The various antibodies were used at the following concentrations/dilutions: mouse anti-gephyrin [monoclonal antibody (mAb) 7a; Alexis Biochemicals, San Diego, CA), 1.25 μg/ml; mouse anti-synapsin I (Synaptic Systems, Göttingen, Germany), 1/3000; rabbit anti-synapsin I (Novus Biological, Littletown, CO), 1/2000; mouse anti-α-tubulin (clone DM 1A; Ascites Fluid; Sigma), 1/1000; mouse anti-myc (clone 9E10; Roche Products, Welwyn Garden City, UK), 2 μg/ml; goat anti-rabbit-Texas Red, 1.5 μg/ml; goat anti-mouse-Cy5, 1.5 μg/ml; goat anti-mouse-FITC, 1.5 μg/ml. All secondary antibodies were obtained from Jackson ImmunoResearch (West Grove, PA). For nuclear staining, 50 ng/ml 4′,6′-diamino-2-phenylindole was added to the secondary antibody solution.

Fluorescence picture acquisition and quantitative analysis.

Time-lapse sequences of living cells and pictures of fixed cells were acquired under 63× objective lenses on a Leica (Nussloch, Germany) DM-IRB inverted microscope with a CCD camera (Micromax; Princeton Instruments, Trenton, NJ). Acquisition was done in black and white in 12-bit mode using appropriate fluorescence emission/excitation filters. Analysis and quantification were done with MetaMorph software (Princeton Instruments). For illustration and when required, pictures were pseudocolored with MetaMorph or Photoshop (Adobe Systems, San Jose, CA).

Subtractive time lapses used for analysis of fluorescent structure movements.

Two frame running subtraction of successive frames showing only moving structures (Fischer et al., 2000) were derived from video time-lapse sequences after removal of the mean out of cells gray value with a homemade routine in MetaMorph.

Detection of fluorescent objects with multidimensional image analysis.

Fluorescent clusters were detected with a procedure based on wavelet decomposition (Thery et al., 2005). Briefly, this protocol detects objects based on a comparison of local variations in fluorescence intensities with global noise fluctuations. This process separates small structures with low intensities from large structures with high intensities without thresholding according to absolute fluorescence intensities. We used a multidimensional image analysis (MIA) interface running in MetaMorph. Routinely, fluorescent objects corresponding to gephyrin clusters or synapsin I puncta were detected as fluctuations sevenfold to 20-fold larger than the noise, occurring in the area of two to four pixels (330–660 nm).

Morphological analysis in fixed cells.

Sets of neurons compared for quantitation were stained simultaneously.
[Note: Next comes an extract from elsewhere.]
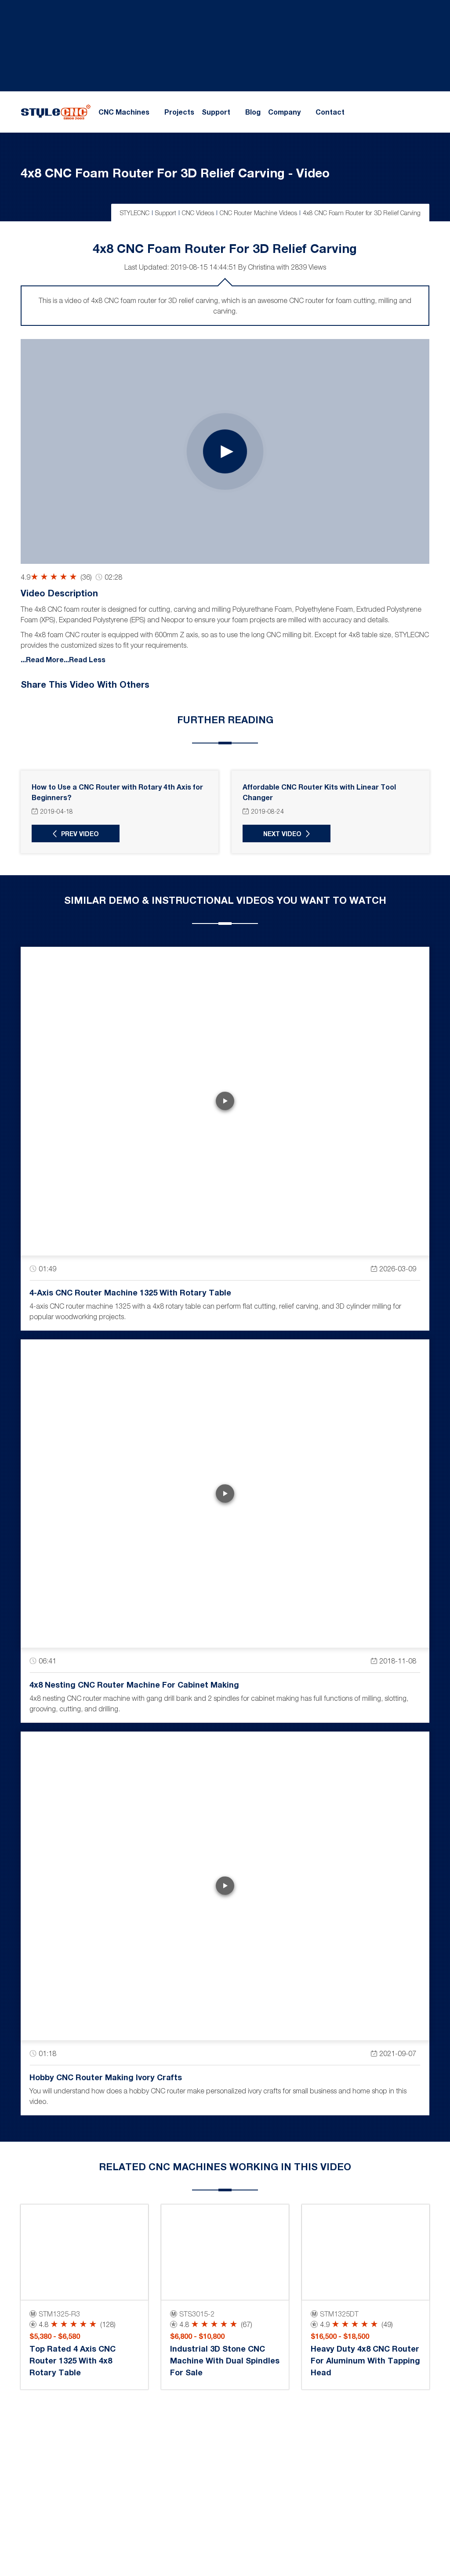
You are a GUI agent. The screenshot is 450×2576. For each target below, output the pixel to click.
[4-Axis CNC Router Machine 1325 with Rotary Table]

Neurons for imaging were chosen from random areas of each coverslip based on phase contrast showing healthy morphology and the distribution of synapsin puncta showing innervation and imaged using the same exposure time. For each image, regions of interest encompassing 100–200 μm lengths were chosen from two to six dendrites. The cell body regions were excluded from analysis because of high background staining. A custom routine in MetaMorph was used to calculate the proportion of gephyrin clusters at synapses in dendrites. Briefly, binary masks corresponding to gephyrin or synapsin I puncta were created by thresholding images segmented with MIA. The percentage of clusters colocalized with presynaptic terminals corresponds to the percentage of thresholded puncta overlapping with the binary mask of the synapsin image.
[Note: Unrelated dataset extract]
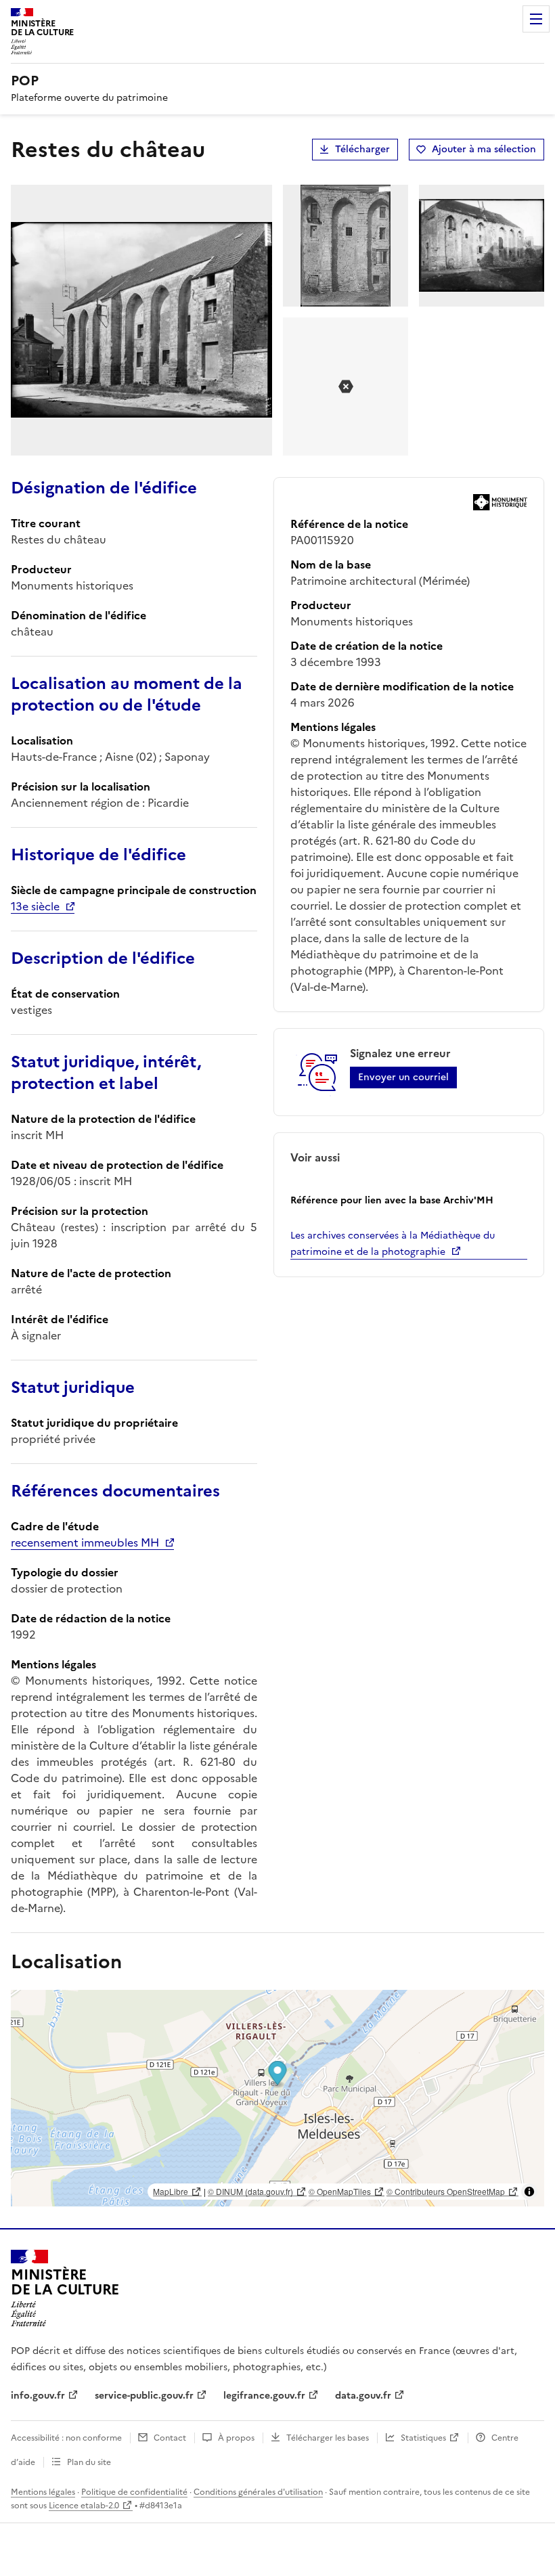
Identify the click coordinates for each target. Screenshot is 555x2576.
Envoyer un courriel (403, 1077)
Fluorescent object tracking and calculation of diffusion coefficients.

The VeGe fluorescence mass center was tracked with MIA using a shape recognition algorithm. Values of the mean square displacement (MSD) were calculated from the resulting trajectories with Matlab (The Mathworks S.A.S., Sèvres, France) applying the relation MSD (ndt) = (Nn)−1 Σi = 1N-[(xi+nxi)2 + (yi+nyi)2]dt (Saxton, 1997), where xi and yi are the coordinates of an object on frame i, N is the total number of steps in the trajectory, dt is the time interval between two successive frames, and ndt is the time interval over which displacement is averaged. The diffusion coefficients were calculated by computing the MSD curves. The trajectories were typically composed of 100 points. The MSD was considered over the first 30 time intervals to avoid large statistical fluctuations (Saxton, 1997). To compare gephyrin cluster dynamics on short and longer time scales in different conditions, two apparent diffusion coefficients Dini and D20–30 were derived by fitting the MSD curve with the linear function MSD(t) = 4 Da-b × t + Ca-b, between a = 1 and b = 4, a = 20 and b = 30, respectively. Because MSD is calculated more precisely for short time scales than for long ones, the fit between a = 20 and b = 30 was weighted (Qian et al., 1991).

Data were analyzed using Microsoft Excel (Microsoft, Les Ulis, France). Statistical analysis was done using StatView (Abacus Concepts, Berkeley, CA).

Results

We designed a fluorescent gephyrin chimera for live cell imaging experiments in neurons after labeling of active presynaptic terminals with FM4–64. We used the fast maturing and bright modified yellow fluorescent protein “Venus” (Nagai et al., 2002). Its decreased sensitivity toward chloride ions was well suited to the visualization of gephyrin in an environment where local ion concentrations are rapidly changing. Venus::gephyrin was obtained by fusing the Venus-tag to the N terminus of gephyrin (clone p1) (Prior et al., 1992) (supplemental Fig. S1, available at www.jneurosci.org as supplemental material). Most experiments were performed in spinal cord neurons cultured for 10 d, which is after the peak period of inhibitory synaptogenesis in this culture system (Dumoulin et al., 1999).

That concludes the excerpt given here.